[THE DATA]

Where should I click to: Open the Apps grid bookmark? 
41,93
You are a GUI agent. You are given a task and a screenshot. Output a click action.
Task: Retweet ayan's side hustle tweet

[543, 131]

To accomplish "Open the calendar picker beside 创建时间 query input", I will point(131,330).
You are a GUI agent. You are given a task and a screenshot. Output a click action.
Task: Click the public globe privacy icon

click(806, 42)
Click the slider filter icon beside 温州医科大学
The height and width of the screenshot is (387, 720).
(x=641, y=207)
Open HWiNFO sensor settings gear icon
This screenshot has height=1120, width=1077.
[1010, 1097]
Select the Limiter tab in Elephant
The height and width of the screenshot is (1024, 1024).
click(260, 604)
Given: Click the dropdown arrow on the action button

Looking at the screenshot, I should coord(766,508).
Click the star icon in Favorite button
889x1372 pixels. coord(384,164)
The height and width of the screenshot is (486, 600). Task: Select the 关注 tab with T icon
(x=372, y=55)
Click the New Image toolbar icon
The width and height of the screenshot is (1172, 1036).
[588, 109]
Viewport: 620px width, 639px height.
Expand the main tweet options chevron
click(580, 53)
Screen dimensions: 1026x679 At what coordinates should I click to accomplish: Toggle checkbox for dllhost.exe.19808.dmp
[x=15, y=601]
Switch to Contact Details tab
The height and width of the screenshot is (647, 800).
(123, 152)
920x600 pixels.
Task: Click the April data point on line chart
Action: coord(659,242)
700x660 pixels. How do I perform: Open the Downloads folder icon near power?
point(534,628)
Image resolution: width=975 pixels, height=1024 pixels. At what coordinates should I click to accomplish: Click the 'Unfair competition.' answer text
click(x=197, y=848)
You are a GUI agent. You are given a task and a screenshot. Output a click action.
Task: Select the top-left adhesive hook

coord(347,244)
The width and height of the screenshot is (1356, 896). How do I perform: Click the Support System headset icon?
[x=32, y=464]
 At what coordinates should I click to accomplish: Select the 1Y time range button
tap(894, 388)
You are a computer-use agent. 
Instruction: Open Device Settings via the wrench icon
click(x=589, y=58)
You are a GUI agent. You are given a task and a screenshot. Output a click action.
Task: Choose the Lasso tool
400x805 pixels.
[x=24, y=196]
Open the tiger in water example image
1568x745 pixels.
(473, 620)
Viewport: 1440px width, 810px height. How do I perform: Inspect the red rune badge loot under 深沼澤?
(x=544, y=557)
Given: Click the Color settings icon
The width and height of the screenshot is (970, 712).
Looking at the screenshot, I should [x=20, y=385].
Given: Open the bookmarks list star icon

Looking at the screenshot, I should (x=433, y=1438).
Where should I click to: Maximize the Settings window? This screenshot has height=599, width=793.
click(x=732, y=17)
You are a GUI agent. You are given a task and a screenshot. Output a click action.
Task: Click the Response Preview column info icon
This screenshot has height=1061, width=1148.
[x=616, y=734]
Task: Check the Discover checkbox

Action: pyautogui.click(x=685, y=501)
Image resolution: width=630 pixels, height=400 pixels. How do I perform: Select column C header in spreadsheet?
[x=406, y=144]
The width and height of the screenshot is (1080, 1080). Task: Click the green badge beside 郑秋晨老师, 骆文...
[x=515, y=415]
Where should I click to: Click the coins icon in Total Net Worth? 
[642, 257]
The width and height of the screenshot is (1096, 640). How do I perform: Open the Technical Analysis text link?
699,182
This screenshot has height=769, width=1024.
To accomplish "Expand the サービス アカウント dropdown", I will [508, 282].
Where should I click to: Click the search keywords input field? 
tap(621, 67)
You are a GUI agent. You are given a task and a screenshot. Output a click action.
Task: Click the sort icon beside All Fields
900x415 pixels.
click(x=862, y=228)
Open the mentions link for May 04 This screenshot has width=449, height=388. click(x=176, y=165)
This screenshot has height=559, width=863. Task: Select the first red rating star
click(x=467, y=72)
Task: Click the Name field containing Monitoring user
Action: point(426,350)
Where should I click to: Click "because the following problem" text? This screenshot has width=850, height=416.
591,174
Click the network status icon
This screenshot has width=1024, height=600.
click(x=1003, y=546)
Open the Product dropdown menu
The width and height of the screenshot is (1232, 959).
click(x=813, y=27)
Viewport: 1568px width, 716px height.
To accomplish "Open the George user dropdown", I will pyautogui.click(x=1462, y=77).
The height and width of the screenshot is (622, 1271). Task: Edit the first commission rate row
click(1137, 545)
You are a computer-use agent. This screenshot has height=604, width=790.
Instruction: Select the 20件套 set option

[/THE DATA]

- **WHAT TO DO**
From the entries above, return exactly the line containing "The width and height of the screenshot is (970, 712).", the line containing "Viewport: 1568px width, 716px height.", and all lines between, and nothing else.

- **TASK SOLUTION**
The width and height of the screenshot is (970, 712).
Looking at the screenshot, I should [x=20, y=385].
Given: Open the bookmarks list star icon

Looking at the screenshot, I should (x=433, y=1438).
Where should I click to: Maximize the Settings window? This screenshot has height=599, width=793.
click(x=732, y=17)
You are a GUI agent. You are given a task and a screenshot. Output a click action.
Task: Click the Response Preview column info icon
This screenshot has height=1061, width=1148.
[x=616, y=734]
Task: Check the Discover checkbox

Action: pyautogui.click(x=685, y=501)
Image resolution: width=630 pixels, height=400 pixels. How do I perform: Select column C header in spreadsheet?
[x=406, y=144]
The width and height of the screenshot is (1080, 1080). Task: Click the green badge beside 郑秋晨老师, 骆文...
[x=515, y=415]
Where should I click to: Click the coins icon in Total Net Worth? 
[642, 257]
The width and height of the screenshot is (1096, 640). How do I perform: Open the Technical Analysis text link?
699,182
This screenshot has height=769, width=1024.
To accomplish "Expand the サービス アカウント dropdown", I will [508, 282].
Where should I click to: Click the search keywords input field? 
tap(621, 67)
You are a GUI agent. You are given a task and a screenshot. Output a click action.
Task: Click the sort icon beside All Fields
900x415 pixels.
click(x=862, y=228)
Open the mentions link for May 04 This screenshot has width=449, height=388. click(x=176, y=165)
This screenshot has height=559, width=863. Task: Select the first red rating star
click(x=467, y=72)
Task: Click the Name field containing Monitoring user
Action: point(426,350)
Where should I click to: Click "because the following problem" text? This screenshot has width=850, height=416.
591,174
Click the network status icon
This screenshot has width=1024, height=600.
click(x=1003, y=546)
Open the Product dropdown menu
The width and height of the screenshot is (1232, 959).
click(x=813, y=27)
Viewport: 1568px width, 716px height.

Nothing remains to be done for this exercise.